■ AIM OF THE TASK ■
In your answer, print every record exactly as it is written.
[[ RECORD EXCERPTS open ]]
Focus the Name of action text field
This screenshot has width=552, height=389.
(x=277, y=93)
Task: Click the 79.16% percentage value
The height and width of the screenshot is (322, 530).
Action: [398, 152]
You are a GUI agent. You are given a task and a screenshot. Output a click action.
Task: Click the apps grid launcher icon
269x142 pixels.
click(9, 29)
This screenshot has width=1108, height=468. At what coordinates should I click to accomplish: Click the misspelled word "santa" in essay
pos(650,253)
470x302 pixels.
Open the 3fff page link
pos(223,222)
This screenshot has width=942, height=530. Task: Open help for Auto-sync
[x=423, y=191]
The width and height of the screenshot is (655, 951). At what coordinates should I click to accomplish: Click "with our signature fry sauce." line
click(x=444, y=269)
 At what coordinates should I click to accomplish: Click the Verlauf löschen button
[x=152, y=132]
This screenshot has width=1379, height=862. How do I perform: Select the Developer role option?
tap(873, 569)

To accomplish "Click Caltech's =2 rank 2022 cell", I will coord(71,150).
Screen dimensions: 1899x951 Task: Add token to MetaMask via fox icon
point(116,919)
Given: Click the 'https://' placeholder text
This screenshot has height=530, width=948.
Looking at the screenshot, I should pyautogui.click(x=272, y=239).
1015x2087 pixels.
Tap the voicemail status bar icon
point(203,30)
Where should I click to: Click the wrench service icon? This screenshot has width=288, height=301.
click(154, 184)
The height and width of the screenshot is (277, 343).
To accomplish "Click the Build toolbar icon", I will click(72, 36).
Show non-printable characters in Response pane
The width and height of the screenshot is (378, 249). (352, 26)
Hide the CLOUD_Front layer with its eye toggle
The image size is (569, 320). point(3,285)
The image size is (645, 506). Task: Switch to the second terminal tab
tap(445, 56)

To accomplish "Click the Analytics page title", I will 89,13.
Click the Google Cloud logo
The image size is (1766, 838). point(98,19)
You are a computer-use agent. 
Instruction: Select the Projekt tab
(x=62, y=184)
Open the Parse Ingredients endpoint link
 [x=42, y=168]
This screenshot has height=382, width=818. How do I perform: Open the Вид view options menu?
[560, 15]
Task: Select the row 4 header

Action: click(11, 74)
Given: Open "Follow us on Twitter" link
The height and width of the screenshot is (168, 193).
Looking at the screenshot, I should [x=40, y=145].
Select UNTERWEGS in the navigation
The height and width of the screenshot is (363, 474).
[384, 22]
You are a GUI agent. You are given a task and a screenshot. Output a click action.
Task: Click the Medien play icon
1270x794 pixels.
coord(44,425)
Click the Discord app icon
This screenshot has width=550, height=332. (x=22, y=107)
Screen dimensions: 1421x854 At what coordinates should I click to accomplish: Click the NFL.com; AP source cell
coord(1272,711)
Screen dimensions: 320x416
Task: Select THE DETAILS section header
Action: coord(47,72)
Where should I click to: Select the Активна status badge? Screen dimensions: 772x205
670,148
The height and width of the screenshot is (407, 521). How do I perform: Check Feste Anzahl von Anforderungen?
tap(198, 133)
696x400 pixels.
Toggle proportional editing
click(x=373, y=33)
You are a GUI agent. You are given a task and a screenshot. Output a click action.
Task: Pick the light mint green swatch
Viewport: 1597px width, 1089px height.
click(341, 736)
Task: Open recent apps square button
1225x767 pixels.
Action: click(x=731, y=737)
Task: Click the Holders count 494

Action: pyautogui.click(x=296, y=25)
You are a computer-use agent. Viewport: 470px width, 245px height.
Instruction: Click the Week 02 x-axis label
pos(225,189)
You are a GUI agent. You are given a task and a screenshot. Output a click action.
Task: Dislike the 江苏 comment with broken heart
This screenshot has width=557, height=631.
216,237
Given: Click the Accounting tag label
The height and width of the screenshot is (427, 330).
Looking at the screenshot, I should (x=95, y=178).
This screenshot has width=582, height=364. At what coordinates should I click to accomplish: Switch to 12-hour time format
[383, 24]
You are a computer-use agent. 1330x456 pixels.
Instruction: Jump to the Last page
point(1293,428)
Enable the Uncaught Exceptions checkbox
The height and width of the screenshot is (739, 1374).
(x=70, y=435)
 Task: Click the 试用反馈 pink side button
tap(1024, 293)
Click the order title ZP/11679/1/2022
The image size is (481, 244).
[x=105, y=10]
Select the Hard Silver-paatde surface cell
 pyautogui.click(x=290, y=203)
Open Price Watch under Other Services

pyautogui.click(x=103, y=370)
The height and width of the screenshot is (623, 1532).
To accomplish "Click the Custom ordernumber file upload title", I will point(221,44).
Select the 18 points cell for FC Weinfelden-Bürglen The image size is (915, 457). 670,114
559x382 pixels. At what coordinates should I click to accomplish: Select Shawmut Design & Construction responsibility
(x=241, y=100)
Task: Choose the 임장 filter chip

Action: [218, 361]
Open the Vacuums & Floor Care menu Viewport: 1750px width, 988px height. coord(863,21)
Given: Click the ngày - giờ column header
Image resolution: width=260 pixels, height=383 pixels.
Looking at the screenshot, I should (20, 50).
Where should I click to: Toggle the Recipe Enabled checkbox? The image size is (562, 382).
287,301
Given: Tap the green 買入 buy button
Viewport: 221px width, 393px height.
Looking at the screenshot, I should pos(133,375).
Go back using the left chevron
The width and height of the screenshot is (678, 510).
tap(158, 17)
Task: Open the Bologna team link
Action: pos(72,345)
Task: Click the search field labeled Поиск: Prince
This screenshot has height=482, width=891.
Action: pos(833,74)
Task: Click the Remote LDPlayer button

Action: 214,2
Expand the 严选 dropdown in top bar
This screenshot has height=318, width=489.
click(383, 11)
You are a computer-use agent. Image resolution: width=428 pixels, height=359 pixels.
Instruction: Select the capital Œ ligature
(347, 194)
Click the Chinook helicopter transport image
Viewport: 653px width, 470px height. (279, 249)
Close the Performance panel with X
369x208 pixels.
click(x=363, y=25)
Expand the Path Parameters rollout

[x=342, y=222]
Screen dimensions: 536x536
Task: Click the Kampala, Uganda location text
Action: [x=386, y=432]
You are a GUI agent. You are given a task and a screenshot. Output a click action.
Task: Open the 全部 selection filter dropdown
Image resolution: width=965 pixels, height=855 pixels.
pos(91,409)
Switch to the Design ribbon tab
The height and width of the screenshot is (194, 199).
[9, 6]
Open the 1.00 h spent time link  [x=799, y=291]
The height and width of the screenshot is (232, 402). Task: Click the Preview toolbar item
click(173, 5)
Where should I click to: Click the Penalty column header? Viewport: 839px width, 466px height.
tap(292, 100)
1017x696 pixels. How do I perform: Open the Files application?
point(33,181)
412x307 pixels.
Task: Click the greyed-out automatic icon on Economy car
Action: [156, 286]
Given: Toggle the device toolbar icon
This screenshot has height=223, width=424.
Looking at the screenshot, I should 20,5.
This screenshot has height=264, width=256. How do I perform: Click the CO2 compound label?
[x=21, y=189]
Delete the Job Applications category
[[ RECORD EXCERPTS closed ]]
■ PROBLEM SOLUTION ■
Focus the Name of action text field
This screenshot has width=552, height=389.
(x=277, y=93)
Task: Click the 79.16% percentage value
The height and width of the screenshot is (322, 530).
Action: [398, 152]
You are a GUI agent. You are given a task and a screenshot. Output a click action.
Task: Click the apps grid launcher icon
269x142 pixels.
click(9, 29)
This screenshot has width=1108, height=468. At what coordinates should I click to accomplish: Click the misspelled word "santa" in essay
pos(650,253)
470x302 pixels.
Open the 3fff page link
pos(223,222)
This screenshot has width=942, height=530. Task: Open help for Auto-sync
[x=423, y=191]
The width and height of the screenshot is (655, 951). At what coordinates should I click to accomplish: Click "with our signature fry sauce." line
click(x=444, y=269)
 At what coordinates should I click to accomplish: Click the Verlauf löschen button
[x=152, y=132]
This screenshot has width=1379, height=862. How do I perform: Select the Developer role option?
tap(873, 569)

To accomplish "Click Caltech's =2 rank 2022 cell", I will coord(71,150).
Screen dimensions: 1899x951 Task: Add token to MetaMask via fox icon
point(116,919)
Given: Click the 'https://' placeholder text
This screenshot has height=530, width=948.
Looking at the screenshot, I should pyautogui.click(x=272, y=239).
1015x2087 pixels.
Tap the voicemail status bar icon
point(203,30)
Where should I click to: Click the wrench service icon? This screenshot has width=288, height=301.
click(154, 184)
The height and width of the screenshot is (277, 343).
To accomplish "Click the Build toolbar icon", I will click(72, 36).
Show non-printable characters in Response pane
The width and height of the screenshot is (378, 249). (352, 26)
Hide the CLOUD_Front layer with its eye toggle
The image size is (569, 320). point(3,285)
The image size is (645, 506). Task: Switch to the second terminal tab
tap(445, 56)

To accomplish "Click the Analytics page title", I will 89,13.
Click the Google Cloud logo
The image size is (1766, 838). point(98,19)
You are a computer-use agent. 
Instruction: Select the Projekt tab
(x=62, y=184)
Open the Parse Ingredients endpoint link
 [x=42, y=168]
This screenshot has height=382, width=818. How do I perform: Open the Вид view options menu?
[560, 15]
Task: Select the row 4 header

Action: click(11, 74)
Given: Open "Follow us on Twitter" link
The height and width of the screenshot is (168, 193).
Looking at the screenshot, I should [x=40, y=145].
Select UNTERWEGS in the navigation
The height and width of the screenshot is (363, 474).
[384, 22]
You are a GUI agent. You are given a task and a screenshot. Output a click action.
Task: Click the Medien play icon
1270x794 pixels.
coord(44,425)
Click the Discord app icon
This screenshot has width=550, height=332. (x=22, y=107)
Screen dimensions: 1421x854 At what coordinates should I click to accomplish: Click the NFL.com; AP source cell
coord(1272,711)
Screen dimensions: 320x416
Task: Select THE DETAILS section header
Action: coord(47,72)
Where should I click to: Select the Активна status badge? Screen dimensions: 772x205
670,148
The height and width of the screenshot is (407, 521). How do I perform: Check Feste Anzahl von Anforderungen?
tap(198, 133)
696x400 pixels.
Toggle proportional editing
click(x=373, y=33)
You are a GUI agent. You are given a task and a screenshot. Output a click action.
Task: Pick the light mint green swatch
Viewport: 1597px width, 1089px height.
click(341, 736)
Task: Open recent apps square button
1225x767 pixels.
Action: click(x=731, y=737)
Task: Click the Holders count 494

Action: pyautogui.click(x=296, y=25)
You are a computer-use agent. Viewport: 470px width, 245px height.
Instruction: Click the Week 02 x-axis label
pos(225,189)
You are a GUI agent. You are given a task and a screenshot. Output a click action.
Task: Dislike the 江苏 comment with broken heart
This screenshot has width=557, height=631.
216,237
Given: Click the Accounting tag label
The height and width of the screenshot is (427, 330).
Looking at the screenshot, I should (x=95, y=178).
This screenshot has width=582, height=364. At what coordinates should I click to accomplish: Switch to 12-hour time format
[383, 24]
You are a computer-use agent. 1330x456 pixels.
Instruction: Jump to the Last page
point(1293,428)
Enable the Uncaught Exceptions checkbox
The height and width of the screenshot is (739, 1374).
(x=70, y=435)
 Task: Click the 试用反馈 pink side button
tap(1024, 293)
Click the order title ZP/11679/1/2022
The image size is (481, 244).
[x=105, y=10]
Select the Hard Silver-paatde surface cell
 pyautogui.click(x=290, y=203)
Open Price Watch under Other Services

pyautogui.click(x=103, y=370)
The height and width of the screenshot is (623, 1532).
To accomplish "Click the Custom ordernumber file upload title", I will point(221,44).
Select the 18 points cell for FC Weinfelden-Bürglen The image size is (915, 457). 670,114
559x382 pixels. At what coordinates should I click to accomplish: Select Shawmut Design & Construction responsibility
(x=241, y=100)
Task: Choose the 임장 filter chip

Action: [218, 361]
Open the Vacuums & Floor Care menu Viewport: 1750px width, 988px height. coord(863,21)
Given: Click the ngày - giờ column header
Image resolution: width=260 pixels, height=383 pixels.
Looking at the screenshot, I should (20, 50).
Where should I click to: Toggle the Recipe Enabled checkbox? The image size is (562, 382).
287,301
Given: Tap the green 買入 buy button
Viewport: 221px width, 393px height.
Looking at the screenshot, I should pos(133,375).
Go back using the left chevron
The width and height of the screenshot is (678, 510).
tap(158, 17)
Task: Open the Bologna team link
Action: pos(72,345)
Task: Click the search field labeled Поиск: Prince
This screenshot has height=482, width=891.
Action: pos(833,74)
Task: Click the Remote LDPlayer button

Action: 214,2
Expand the 严选 dropdown in top bar
This screenshot has height=318, width=489.
click(383, 11)
You are a computer-use agent. Image resolution: width=428 pixels, height=359 pixels.
Instruction: Select the capital Œ ligature
(347, 194)
Click the Chinook helicopter transport image
Viewport: 653px width, 470px height. (279, 249)
Close the Performance panel with X
369x208 pixels.
click(x=363, y=25)
Expand the Path Parameters rollout

[x=342, y=222]
Screen dimensions: 536x536
Task: Click the Kampala, Uganda location text
Action: [x=386, y=432]
You are a GUI agent. You are given a task and a screenshot. Output a click action.
Task: Open the 全部 selection filter dropdown
Image resolution: width=965 pixels, height=855 pixels.
pos(91,409)
Switch to the Design ribbon tab
The height and width of the screenshot is (194, 199).
[9, 6]
Open the 1.00 h spent time link  [x=799, y=291]
The height and width of the screenshot is (232, 402). Task: Click the Preview toolbar item
click(173, 5)
Where should I click to: Click the Penalty column header? Viewport: 839px width, 466px height.
tap(292, 100)
1017x696 pixels. How do I perform: Open the Files application?
point(33,181)
412x307 pixels.
Task: Click the greyed-out automatic icon on Economy car
Action: [156, 286]
Given: Toggle the device toolbar icon
This screenshot has height=223, width=424.
Looking at the screenshot, I should 20,5.
This screenshot has height=264, width=256. How do I perform: Click the CO2 compound label?
[x=21, y=189]
Delete the Job Applications category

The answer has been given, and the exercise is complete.